By 1854 over 100,000 ounces of gold had been mined from the diggings. With the gold bringing in an influx of workers the tents were slowly replaced by more permanent structures and Beechworth became the central town of the Ovens Goldfields. With the population swelling to 30,000 courthouses, jails, telegraph stations and many other public buildings were constructed from beautiful sandstone. This area is now known as the Historic and Cultural Precinct and the over 30 buildings are protected by Heritage Victoria and the National Trust.
North East Victoria is ‘Kelly Country’ and Ned figures large in the history and lore at Beechworth. Ned Kelly won a bare knuckle prize-fight there that lasted twenty rounds, and spent time in Beechworth Gaol as did his mother Ellen Kelly. Ellen was sentenced to three years with hard labour for attempted murder. His Uncle James was a patient at the Beechworth Lunatic Asylum after shooting dead his sister in law and trying to burn the house down with seventeen family members in it. The Hyperion Hotel hosted hosted the wedding reception of another family member.
Ned was also brought to Beechworth after his capture at the seige of Glenrowan where he received care for his 27 bullet wounds before being shipped to Melbourne for trial and subsequent excecution.
The old sub-treasury houses a display of Ned memorabilia including armour, guns and a table from the Glenrowan Hotel.
Just up the hill and overlooking Beechworth is Mayday Hills, one of Victoria’s early Lunatic Asylums. Mayday Hills opened in 1867 and was one of the largest with 1200 ‘beds’ at its peak. Situated on 106 hectares of farmland the asylum was self sufficient with orchards, kitchen gardens, stables, piggery and barn. With medicine being typically grim in victorian times there was little in the way of treatment, and it was very easy to commit someone. It took two signatures to be committed (usually a relative and a doctor) but eight to be discharged. Consequently most who came through the doors never left again.
Signs that you were a lunatic were : hanging out washing on a sunday, burning the dinner, being an alcoholic or homeless, suffering a nervous breakdown or depression and in womens cases being ‘hysterical’. Children were institutionalised for cerebral palsy, down syndrome, ‘imbecility’, blindness, deafness and answering back to a parent or employer. Men committed their wives as it was simpler to commit them than to divorce them.

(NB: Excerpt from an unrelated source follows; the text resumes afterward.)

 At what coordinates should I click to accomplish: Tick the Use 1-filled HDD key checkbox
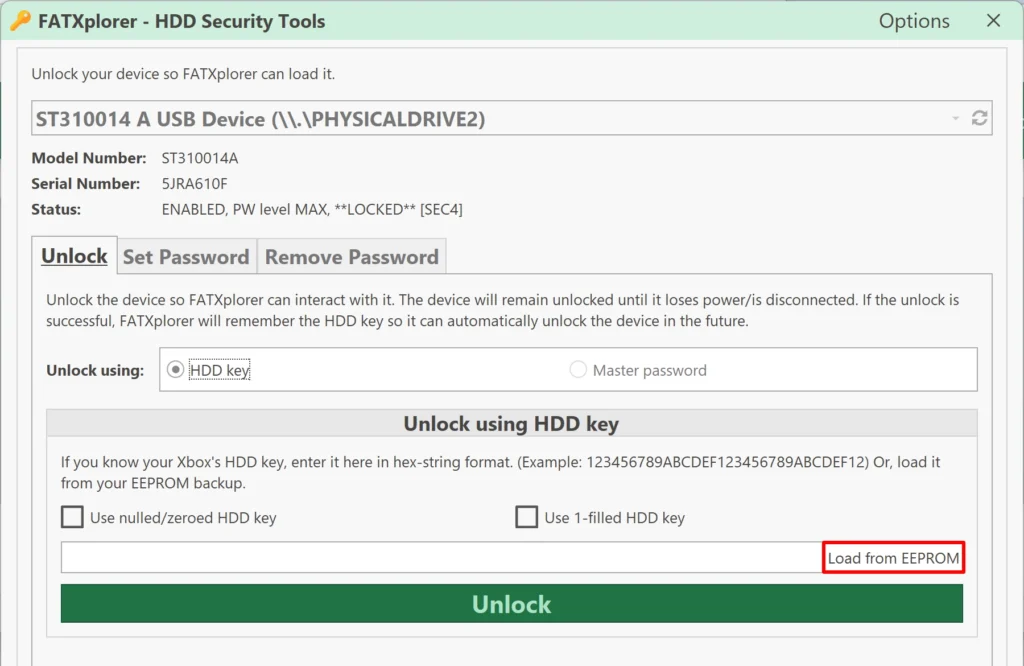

I must admit, the sight of childrens play equipment, in a place like Mayday Hills was quite creepy. Closing in 1995 it remains intact but mostly abandoned save for the tours run by Beechworth Ghost Tours. A lot of the buildings are for sale, but sales are slow. It seems not a lot of people want to buy houses that are reputedly haunted and on grounds where 3000 patients are buried.